GIVEN TEXT:

+-------+

The war powers resolution was passed in March, but wasn’t formally sent to the White House until just this week because Congress has been out of session due to the coronavirus. It was the first Iran-related measure to reach Trump’s desk after months of false starts on legislation that would require Congress to sign off on military action against Iran.

In a statement announcing the veto, Trump derided the measure and the Republicans who broke ranks to support it, arguing “Congress should not have passed this resolution.”

“This was a very insulting resolution, introduced by Democrats as part of a strategy to win an election on November 3 by dividing the Republican Party,” Trump said. “The few Republicans who voted for it played right into their hands.”

“The resolution implies that the President’s constitutional authority to use military force is limited to defense of the United States and its forces against imminent attack. That is incorrect,” the president added. “We live in a hostile world of evolving threats, and the Constitution recognizes that the President must be able to anticipate our adversaries’ next moves and take swift and decisive action in response. That’s what I did!”

The resolution, sponsored by Sen. Tim Kaine, now heads back to the Senate.

But lawmakers likely won’t muster the two-thirds majority required in both the Senate and House to overcome the veto. Few Republicans on Capitol Hill have been willing to buck Trump’s authority over Iran policy.

Kaine accused Trump of going back on his pledge to wind down so-called endless wars in the Middle East with his veto.

“I urge my colleagues to join me in voting to override his veto,” the Virginia Democrat said in a statement. “Unless there’s a carefully reached consensus in Congress that war is necessary, we should not be sending our troops into harm’s way.”

+-------+

REQUIRED WORK:
[1] Answer these questions from the article on the Iran war powers veto:
(a) Why wasn't the resolution formally sent to the White House until this week?
(b) Which senator sponsored the resolution?
(c) What majority is needed in both the Senate and House to overcome the veto?
[2] Pick up the article on the Iran war powers veto after its last sentence and keep writing it.

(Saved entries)
+-------+

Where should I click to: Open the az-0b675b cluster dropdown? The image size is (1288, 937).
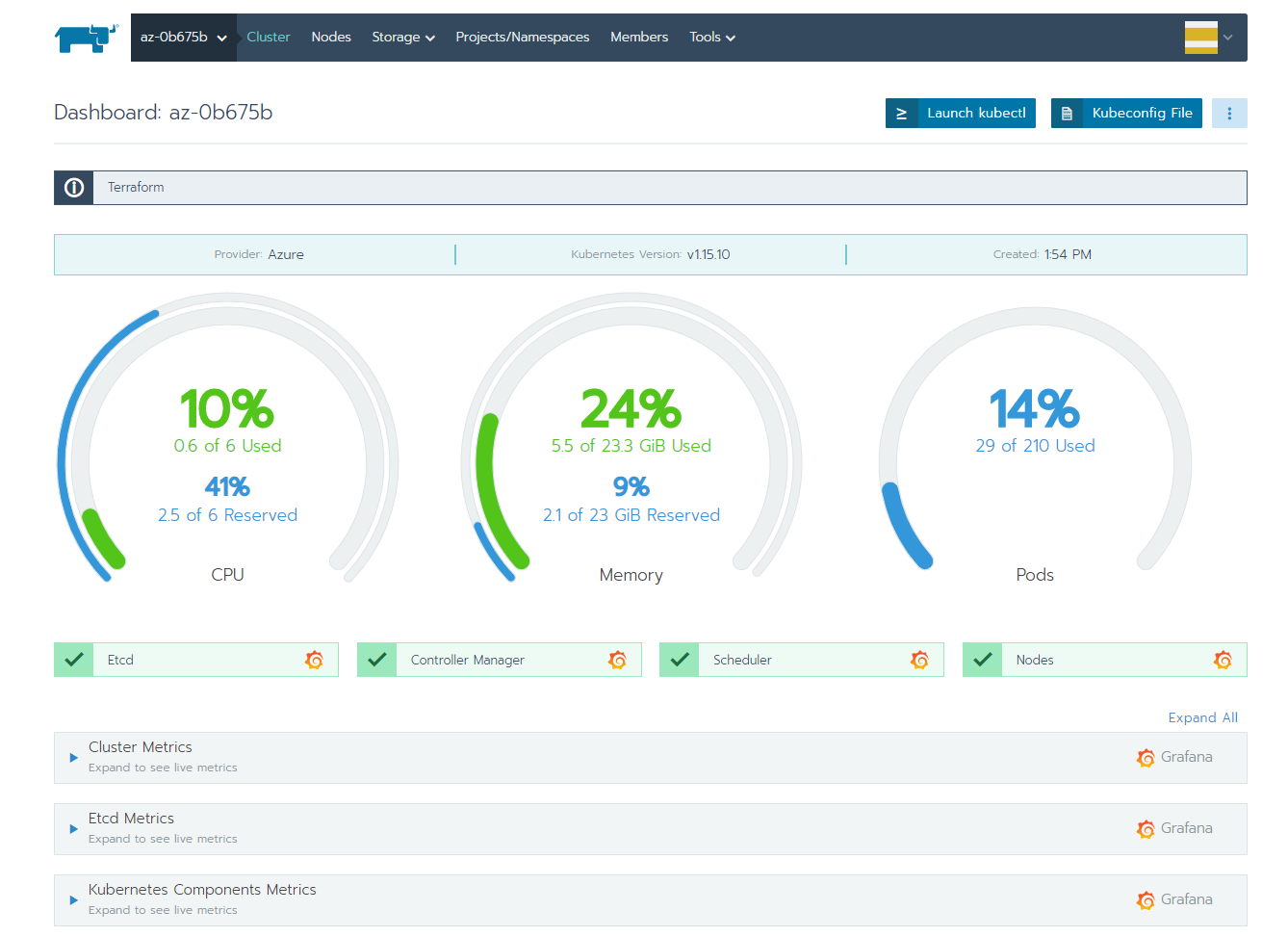click(x=183, y=38)
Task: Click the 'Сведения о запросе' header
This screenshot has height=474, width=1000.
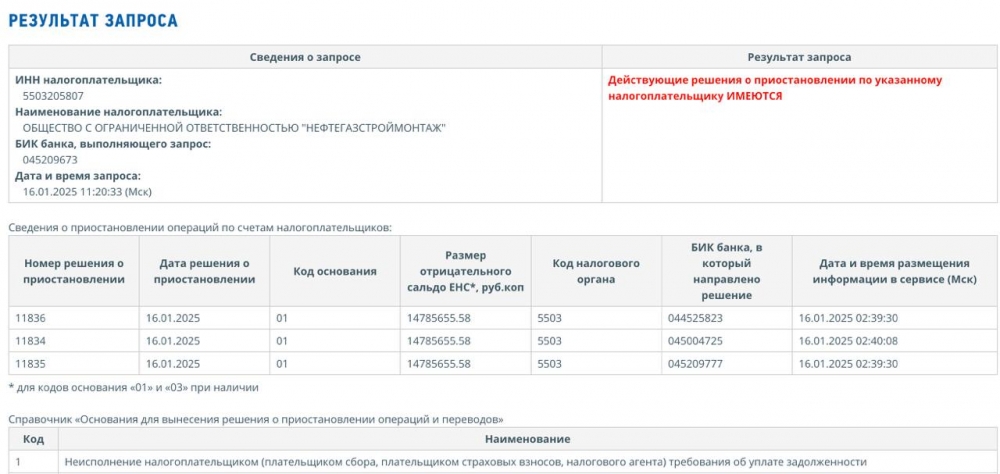Action: (x=305, y=57)
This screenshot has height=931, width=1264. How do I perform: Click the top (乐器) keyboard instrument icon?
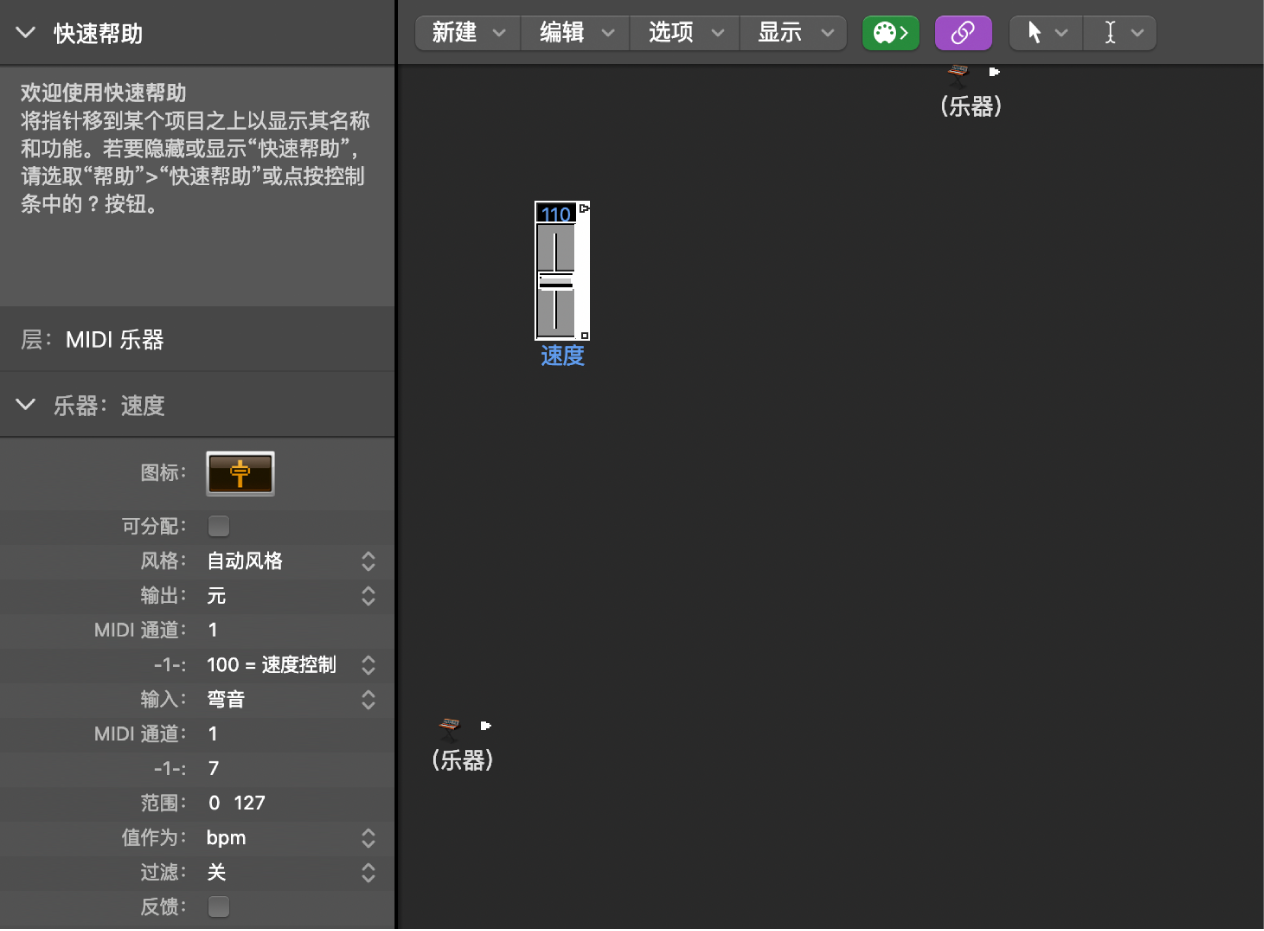coord(956,70)
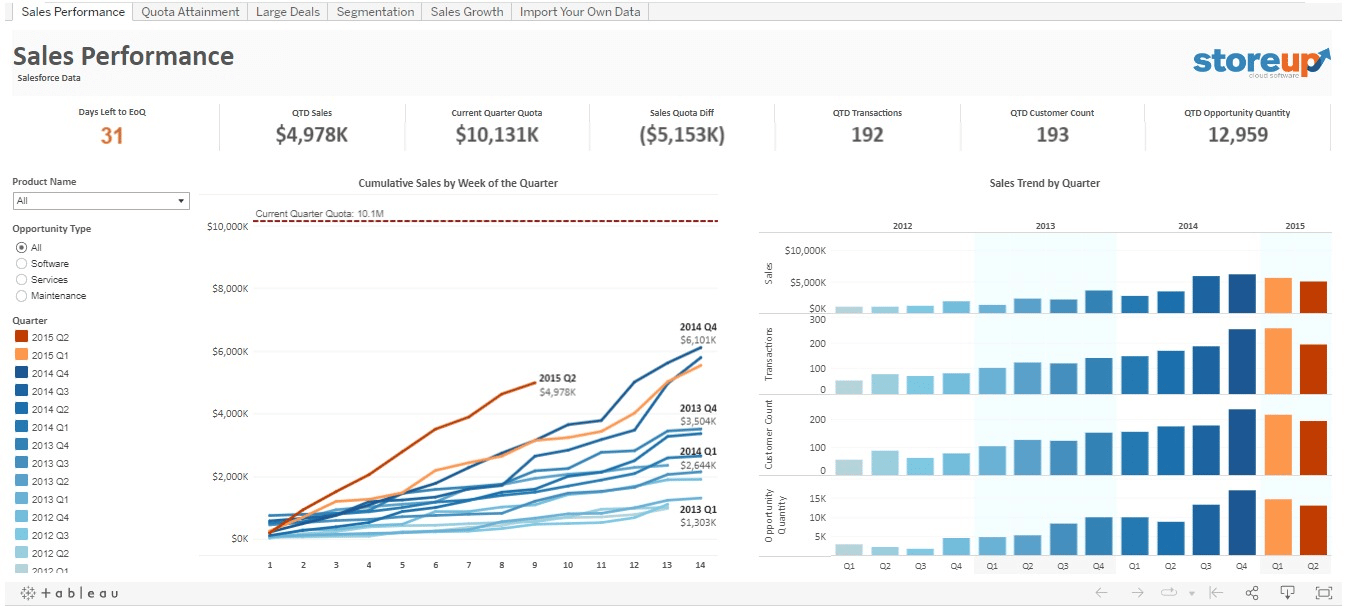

+-------+

EXERCISE RESPONSES:
[1]
(a) Congress had been out of session due to the coronavirus.
(b) Sen. Tim Kaine.
(c) A two-thirds majority.

[2]
The resolution cleared the House on March 11, with just six Republicans voting in favor. The Senate in February passed the resolution with the support of eight Republicans.

Democrats and a handful of Republicans first sought last year to head off conflict with Iran as tensions ratcheted up in the Middle East.

Those efforts gained renewed urgency in January when Trump ordered the killing of Qassem Soleimani, the commander of Iran’s elite Quds Force. Iran retaliated with missile strikes against U.S. military bases in Iraq.

A March 11 rocket attack in Iraq blamed on Kataib Hezbollah, an Iran-backed Shia militia, also killed U.S. and British service members at Camp Taji. A U.S. and British airstrike the next day targeted five of the group’s weapons sites in Iraq.

Tensions reignited in mid-April as Iranian boats came dangerously close to U.S. Navy and Coast Guard ships in the northern Persian Gulf.

Trump tweeted a week later that he ordered the Navy to “shoot down and destroy any and all Iranian gunboats if they harass our ships at sea.” The vice chairman of the Joint Chiefs, Gen. John Hyten, said the tweet amounted to a warning to Iran.

The legislation calls for an end to military hostilities against Iran without congressional authorization.